• **Records to use**:
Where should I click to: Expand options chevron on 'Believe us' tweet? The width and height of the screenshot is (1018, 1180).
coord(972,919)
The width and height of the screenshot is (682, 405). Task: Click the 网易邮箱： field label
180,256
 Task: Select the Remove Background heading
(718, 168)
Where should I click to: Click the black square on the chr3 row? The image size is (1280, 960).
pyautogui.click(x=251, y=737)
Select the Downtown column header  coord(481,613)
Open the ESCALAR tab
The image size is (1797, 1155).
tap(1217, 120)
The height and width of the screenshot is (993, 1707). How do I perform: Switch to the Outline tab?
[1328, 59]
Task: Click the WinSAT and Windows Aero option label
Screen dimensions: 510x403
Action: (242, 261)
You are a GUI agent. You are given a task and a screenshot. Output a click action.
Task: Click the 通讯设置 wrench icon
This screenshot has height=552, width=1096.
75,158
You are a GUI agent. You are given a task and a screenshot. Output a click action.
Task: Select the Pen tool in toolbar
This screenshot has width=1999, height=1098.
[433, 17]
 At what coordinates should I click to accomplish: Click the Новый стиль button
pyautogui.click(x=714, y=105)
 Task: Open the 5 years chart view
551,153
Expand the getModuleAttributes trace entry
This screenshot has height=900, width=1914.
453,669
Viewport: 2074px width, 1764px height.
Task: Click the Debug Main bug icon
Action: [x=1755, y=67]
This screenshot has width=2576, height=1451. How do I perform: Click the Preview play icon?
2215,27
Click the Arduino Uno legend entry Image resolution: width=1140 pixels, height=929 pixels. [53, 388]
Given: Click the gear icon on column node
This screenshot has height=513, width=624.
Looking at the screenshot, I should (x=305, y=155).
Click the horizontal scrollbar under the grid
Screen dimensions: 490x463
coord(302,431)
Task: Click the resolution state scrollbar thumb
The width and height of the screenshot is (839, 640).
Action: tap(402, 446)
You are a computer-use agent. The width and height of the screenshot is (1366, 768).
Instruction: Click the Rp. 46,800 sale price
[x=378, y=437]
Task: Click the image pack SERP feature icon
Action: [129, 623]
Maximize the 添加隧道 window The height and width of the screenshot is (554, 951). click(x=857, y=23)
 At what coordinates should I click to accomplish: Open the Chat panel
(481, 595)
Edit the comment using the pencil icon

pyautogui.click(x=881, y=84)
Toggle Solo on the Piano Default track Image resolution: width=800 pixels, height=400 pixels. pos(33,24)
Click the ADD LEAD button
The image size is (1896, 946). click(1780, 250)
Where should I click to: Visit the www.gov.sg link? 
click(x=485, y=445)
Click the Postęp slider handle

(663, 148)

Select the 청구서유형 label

• **Work to do**: Present every line of the items above as a Markdown table with the columns Number and Text, numbering the rows in order and omitting blank lines.

• **Completed task**:
| Number | Text |
|---|---|
| 1 | Where should I click to: Expand options chevron on 'Believe us' tweet? The width and height of the screenshot is (1018, 1180). |
| 2 | coord(972,919) |
| 3 | The width and height of the screenshot is (682, 405). Task: Click the 网易邮箱： field label |
| 4 | 180,256 |
| 5 |  Task: Select the Remove Background heading |
| 6 | (718, 168) |
| 7 | Where should I click to: Click the black square on the chr3 row? The image size is (1280, 960). |
| 8 | pyautogui.click(x=251, y=737) |
| 9 | Select the Downtown column header  coord(481,613) |
| 10 | Open the ESCALAR tab |
| 11 | The image size is (1797, 1155). |
| 12 | tap(1217, 120) |
| 13 | The height and width of the screenshot is (993, 1707). How do I perform: Switch to the Outline tab? |
| 14 | [1328, 59] |
| 15 | Task: Click the WinSAT and Windows Aero option label |
| 16 | Screen dimensions: 510x403 |
| 17 | Action: (242, 261) |
| 18 | You are a GUI agent. You are given a task and a screenshot. Output a click action. |
| 19 | Task: Click the 通讯设置 wrench icon |
| 20 | This screenshot has height=552, width=1096. |
| 21 | 75,158 |
| 22 | You are a GUI agent. You are given a task and a screenshot. Output a click action. |
| 23 | Task: Select the Pen tool in toolbar |
| 24 | This screenshot has width=1999, height=1098. |
| 25 | [433, 17] |
| 26 |  At what coordinates should I click to accomplish: Click the Новый стиль button |
| 27 | pyautogui.click(x=714, y=105) |
| 28 |  Task: Open the 5 years chart view |
| 29 | 551,153 |
| 30 | Expand the getModuleAttributes trace entry |
| 31 | This screenshot has height=900, width=1914. |
| 32 | 453,669 |
| 33 | Viewport: 2074px width, 1764px height. |
| 34 | Task: Click the Debug Main bug icon |
| 35 | Action: [x=1755, y=67] |
| 36 | This screenshot has width=2576, height=1451. How do I perform: Click the Preview play icon? |
| 37 | 2215,27 |
| 38 | Click the Arduino Uno legend entry Image resolution: width=1140 pixels, height=929 pixels. [53, 388] |
| 39 | Given: Click the gear icon on column node |
| 40 | This screenshot has height=513, width=624. |
| 41 | Looking at the screenshot, I should (x=305, y=155). |
| 42 | Click the horizontal scrollbar under the grid |
| 43 | Screen dimensions: 490x463 |
| 44 | coord(302,431) |
| 45 | Task: Click the resolution state scrollbar thumb |
| 46 | The width and height of the screenshot is (839, 640). |
| 47 | Action: tap(402, 446) |
| 48 | You are a computer-use agent. The width and height of the screenshot is (1366, 768). |
| 49 | Instruction: Click the Rp. 46,800 sale price |
| 50 | [x=378, y=437] |
| 51 | Task: Click the image pack SERP feature icon |
| 52 | Action: [129, 623] |
| 53 | Maximize the 添加隧道 window The height and width of the screenshot is (554, 951). click(x=857, y=23) |
| 54 |  At what coordinates should I click to accomplish: Open the Chat panel |
| 55 | (481, 595) |
| 56 | Edit the comment using the pencil icon |
| 57 | pyautogui.click(x=881, y=84) |
| 58 | Toggle Solo on the Piano Default track Image resolution: width=800 pixels, height=400 pixels. pos(33,24) |
| 59 | Click the ADD LEAD button |
| 60 | The image size is (1896, 946). click(1780, 250) |
| 61 | Where should I click to: Visit the www.gov.sg link?  |
| 62 | click(x=485, y=445) |
| 63 | Click the Postęp slider handle |
| 64 | (663, 148) |
| 65 | Select the 청구서유형 label |